## [EXERCISE OBJECTIVE]
Go to the line in the data below that contains "feste (93, 2359)". Write it out exactly, along with every later line through the last, and nothing else.

## [GIVEN ENTRIES]
━━━━

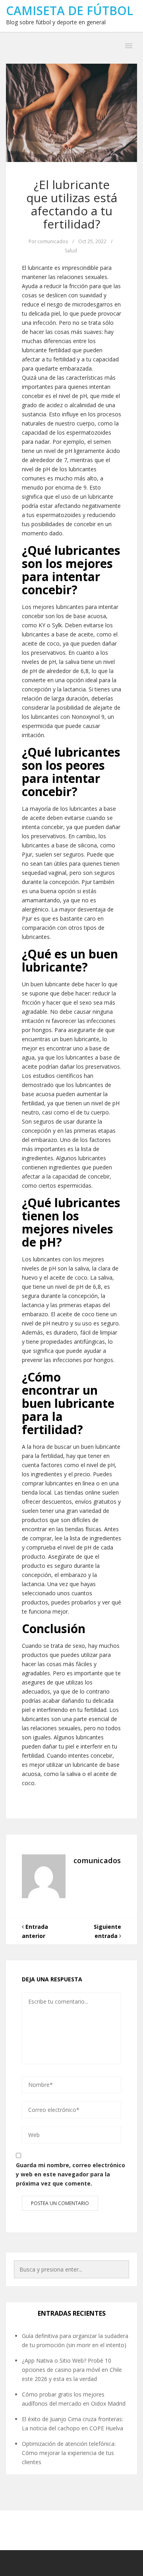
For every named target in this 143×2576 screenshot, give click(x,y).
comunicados (52, 241)
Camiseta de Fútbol (69, 10)
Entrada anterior (35, 1931)
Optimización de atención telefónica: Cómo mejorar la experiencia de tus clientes (69, 2453)
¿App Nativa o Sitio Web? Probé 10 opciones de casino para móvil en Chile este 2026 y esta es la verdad (72, 2370)
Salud (71, 250)
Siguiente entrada (107, 1931)
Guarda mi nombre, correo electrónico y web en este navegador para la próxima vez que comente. (70, 2174)
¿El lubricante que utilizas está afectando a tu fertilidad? (71, 204)
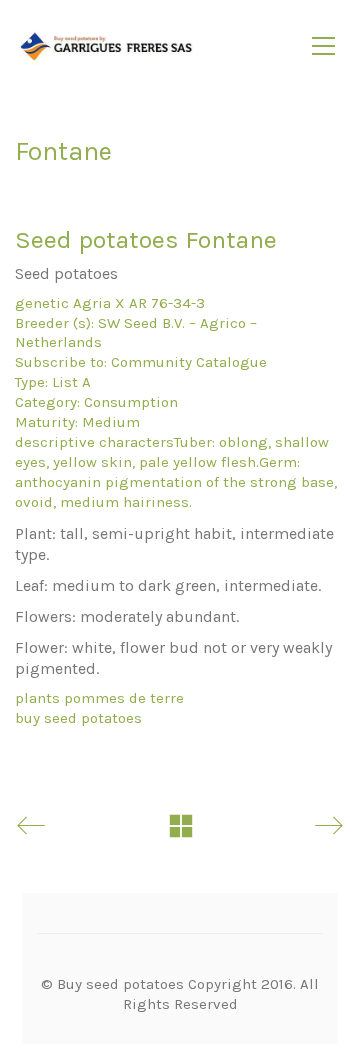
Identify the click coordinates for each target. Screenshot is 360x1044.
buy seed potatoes (78, 718)
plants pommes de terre (99, 698)
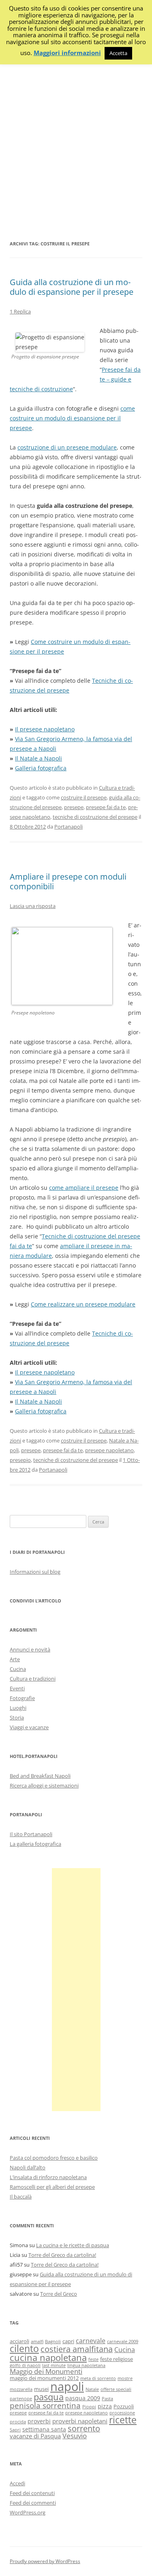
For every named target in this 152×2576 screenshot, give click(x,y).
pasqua (49, 2397)
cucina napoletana (48, 2357)
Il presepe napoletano (45, 729)
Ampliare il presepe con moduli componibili (68, 881)
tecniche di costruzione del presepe (95, 816)
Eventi (17, 1688)
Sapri (15, 2430)
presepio (20, 1460)
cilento (24, 2348)
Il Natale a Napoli (38, 758)
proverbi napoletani (79, 2421)
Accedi (17, 2483)
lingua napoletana (86, 2365)
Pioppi (89, 2407)
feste (93, 2359)
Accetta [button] (118, 53)
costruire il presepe (84, 797)
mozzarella (21, 2389)
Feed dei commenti (33, 2502)
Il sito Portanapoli (31, 1834)
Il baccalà (21, 2196)
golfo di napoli (25, 2365)
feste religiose (116, 2359)
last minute (54, 2365)
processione (122, 2413)
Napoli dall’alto (27, 2167)
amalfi (37, 2341)
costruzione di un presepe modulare (67, 447)
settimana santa (44, 2429)
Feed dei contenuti (32, 2493)
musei (41, 2389)
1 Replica (20, 311)
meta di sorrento (98, 2378)
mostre (125, 2378)
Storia (17, 1717)
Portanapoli (68, 826)
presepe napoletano (109, 1450)
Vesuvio (74, 2435)
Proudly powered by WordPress (45, 2561)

━━━━

## [TASK SOLUTION]
feste (93, 2359)
Accetta [button] (118, 53)
costruire il presepe (84, 797)
mozzarella (21, 2389)
Feed dei commenti (33, 2502)
Il sito Portanapoli (31, 1834)
Il baccalà (21, 2196)
golfo di napoli (25, 2365)
feste religiose (116, 2359)
last minute (54, 2365)
processione (122, 2413)
Napoli dall’alto (27, 2167)
amalfi (37, 2341)
costruzione di un presepe modulare (67, 447)
settimana santa (44, 2429)
Feed dei contenuti (32, 2493)
musei (41, 2389)
1 Replica (20, 311)
meta di sorrento (98, 2378)
mostre (125, 2378)
Storia (17, 1717)
Portanapoli (68, 826)
presepe napoletano (109, 1450)
Vesuvio (74, 2435)
Proudly powered by WordPress (45, 2561)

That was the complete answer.